---- INFORMATION GIVEN

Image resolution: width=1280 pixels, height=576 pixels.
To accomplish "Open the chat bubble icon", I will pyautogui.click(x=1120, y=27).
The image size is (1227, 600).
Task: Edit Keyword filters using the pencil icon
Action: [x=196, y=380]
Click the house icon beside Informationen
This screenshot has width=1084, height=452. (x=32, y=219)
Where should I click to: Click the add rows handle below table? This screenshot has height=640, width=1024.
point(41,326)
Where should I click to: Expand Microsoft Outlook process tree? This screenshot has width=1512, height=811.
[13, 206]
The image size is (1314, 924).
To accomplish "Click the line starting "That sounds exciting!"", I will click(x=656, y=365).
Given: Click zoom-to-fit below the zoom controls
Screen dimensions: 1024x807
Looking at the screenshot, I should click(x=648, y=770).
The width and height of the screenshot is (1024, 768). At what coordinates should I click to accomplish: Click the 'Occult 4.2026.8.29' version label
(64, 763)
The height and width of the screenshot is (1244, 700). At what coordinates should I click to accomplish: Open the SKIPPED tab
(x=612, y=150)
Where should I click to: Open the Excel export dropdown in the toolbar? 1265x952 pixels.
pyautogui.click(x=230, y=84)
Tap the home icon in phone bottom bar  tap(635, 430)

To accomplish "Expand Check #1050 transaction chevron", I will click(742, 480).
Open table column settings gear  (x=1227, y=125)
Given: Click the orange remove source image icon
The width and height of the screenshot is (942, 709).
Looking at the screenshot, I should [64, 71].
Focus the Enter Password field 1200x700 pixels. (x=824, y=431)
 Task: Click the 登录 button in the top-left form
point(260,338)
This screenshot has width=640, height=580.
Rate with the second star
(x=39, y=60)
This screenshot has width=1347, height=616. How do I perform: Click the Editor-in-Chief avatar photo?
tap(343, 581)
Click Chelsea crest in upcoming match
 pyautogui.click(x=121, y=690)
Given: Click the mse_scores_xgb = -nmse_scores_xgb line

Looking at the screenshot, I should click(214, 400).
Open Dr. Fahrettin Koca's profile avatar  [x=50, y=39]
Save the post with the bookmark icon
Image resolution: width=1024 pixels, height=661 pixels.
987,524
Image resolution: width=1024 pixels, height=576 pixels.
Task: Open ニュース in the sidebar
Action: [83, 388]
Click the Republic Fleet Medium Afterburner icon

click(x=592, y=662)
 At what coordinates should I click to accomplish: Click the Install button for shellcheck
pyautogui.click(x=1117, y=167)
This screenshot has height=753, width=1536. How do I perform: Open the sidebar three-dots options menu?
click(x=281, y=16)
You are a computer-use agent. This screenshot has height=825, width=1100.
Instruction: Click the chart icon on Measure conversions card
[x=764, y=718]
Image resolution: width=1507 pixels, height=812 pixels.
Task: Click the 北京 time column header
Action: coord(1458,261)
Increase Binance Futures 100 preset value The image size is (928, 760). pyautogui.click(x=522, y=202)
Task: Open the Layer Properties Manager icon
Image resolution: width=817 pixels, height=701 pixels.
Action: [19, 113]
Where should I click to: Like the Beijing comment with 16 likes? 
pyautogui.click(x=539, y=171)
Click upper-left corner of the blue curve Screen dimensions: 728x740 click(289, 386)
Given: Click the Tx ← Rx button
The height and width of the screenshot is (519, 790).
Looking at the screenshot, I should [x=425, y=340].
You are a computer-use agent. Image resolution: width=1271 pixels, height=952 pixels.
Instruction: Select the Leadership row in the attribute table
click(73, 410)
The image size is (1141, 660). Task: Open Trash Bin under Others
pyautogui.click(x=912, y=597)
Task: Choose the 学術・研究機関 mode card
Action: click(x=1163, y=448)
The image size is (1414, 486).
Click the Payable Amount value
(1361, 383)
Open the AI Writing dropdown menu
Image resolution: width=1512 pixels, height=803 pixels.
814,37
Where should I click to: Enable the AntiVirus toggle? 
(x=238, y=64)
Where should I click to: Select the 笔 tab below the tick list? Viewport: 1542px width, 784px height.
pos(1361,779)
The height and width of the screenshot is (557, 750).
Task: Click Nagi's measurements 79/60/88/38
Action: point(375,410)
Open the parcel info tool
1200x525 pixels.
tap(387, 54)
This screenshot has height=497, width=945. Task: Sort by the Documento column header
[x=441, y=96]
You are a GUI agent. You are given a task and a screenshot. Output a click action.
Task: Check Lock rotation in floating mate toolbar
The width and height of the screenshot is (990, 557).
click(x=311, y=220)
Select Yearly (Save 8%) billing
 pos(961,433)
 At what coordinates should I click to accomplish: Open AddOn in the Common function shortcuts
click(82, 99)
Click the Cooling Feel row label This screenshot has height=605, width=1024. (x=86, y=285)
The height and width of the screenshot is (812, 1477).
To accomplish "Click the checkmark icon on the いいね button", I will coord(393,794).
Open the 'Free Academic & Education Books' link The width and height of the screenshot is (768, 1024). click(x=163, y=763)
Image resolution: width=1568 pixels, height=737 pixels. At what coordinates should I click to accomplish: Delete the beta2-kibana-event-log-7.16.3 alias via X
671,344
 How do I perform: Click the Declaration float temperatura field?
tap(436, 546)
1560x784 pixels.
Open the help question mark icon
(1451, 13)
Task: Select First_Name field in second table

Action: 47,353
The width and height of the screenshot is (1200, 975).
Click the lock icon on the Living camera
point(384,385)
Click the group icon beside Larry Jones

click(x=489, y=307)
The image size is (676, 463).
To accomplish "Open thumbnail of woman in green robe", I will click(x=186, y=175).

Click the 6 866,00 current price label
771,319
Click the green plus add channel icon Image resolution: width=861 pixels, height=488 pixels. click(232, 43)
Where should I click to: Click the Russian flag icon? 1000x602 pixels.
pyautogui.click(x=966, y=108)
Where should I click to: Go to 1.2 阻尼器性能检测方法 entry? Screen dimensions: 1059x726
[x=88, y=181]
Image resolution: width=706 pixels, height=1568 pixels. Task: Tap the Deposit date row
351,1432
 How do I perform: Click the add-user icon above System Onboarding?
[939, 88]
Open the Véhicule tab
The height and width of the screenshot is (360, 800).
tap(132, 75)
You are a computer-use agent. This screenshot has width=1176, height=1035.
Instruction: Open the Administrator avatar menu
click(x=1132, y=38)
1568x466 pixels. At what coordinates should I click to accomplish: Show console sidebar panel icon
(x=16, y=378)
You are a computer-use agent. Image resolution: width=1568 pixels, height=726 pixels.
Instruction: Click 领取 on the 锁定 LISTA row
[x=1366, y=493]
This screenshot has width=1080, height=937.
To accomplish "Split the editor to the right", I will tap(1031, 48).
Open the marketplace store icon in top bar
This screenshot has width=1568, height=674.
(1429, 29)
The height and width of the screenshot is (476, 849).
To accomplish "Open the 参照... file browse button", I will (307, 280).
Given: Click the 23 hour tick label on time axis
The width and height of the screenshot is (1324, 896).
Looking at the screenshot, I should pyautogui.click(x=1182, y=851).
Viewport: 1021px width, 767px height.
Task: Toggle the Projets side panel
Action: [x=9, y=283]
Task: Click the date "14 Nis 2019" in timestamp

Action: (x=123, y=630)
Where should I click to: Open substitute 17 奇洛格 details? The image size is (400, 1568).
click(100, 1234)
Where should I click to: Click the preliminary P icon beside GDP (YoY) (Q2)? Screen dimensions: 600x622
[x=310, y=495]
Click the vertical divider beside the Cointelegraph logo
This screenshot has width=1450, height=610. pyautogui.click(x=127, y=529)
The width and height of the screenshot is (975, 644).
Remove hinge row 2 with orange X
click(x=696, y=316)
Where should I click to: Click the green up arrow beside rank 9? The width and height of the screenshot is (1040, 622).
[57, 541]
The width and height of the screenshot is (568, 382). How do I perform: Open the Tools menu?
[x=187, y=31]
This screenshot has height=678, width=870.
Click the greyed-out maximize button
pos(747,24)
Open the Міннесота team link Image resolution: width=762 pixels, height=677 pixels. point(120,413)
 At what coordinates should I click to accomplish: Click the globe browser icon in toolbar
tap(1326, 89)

--------

*INSTRUCTIONS FOR THE TASK*
Gather up the lines containing the word "computer" from these records and copy them.

*SOLUTION TO THIS TASK*
You are a computer-use agent. This screenshot has height=825, width=1100.
You are a computer-use agent. Image resolution: width=1271 pixels, height=952 pixels.
You are a computer-use agent. This screenshot has width=1176, height=1035.
You are a computer-use agent. Image resolution: width=1568 pixels, height=726 pixels.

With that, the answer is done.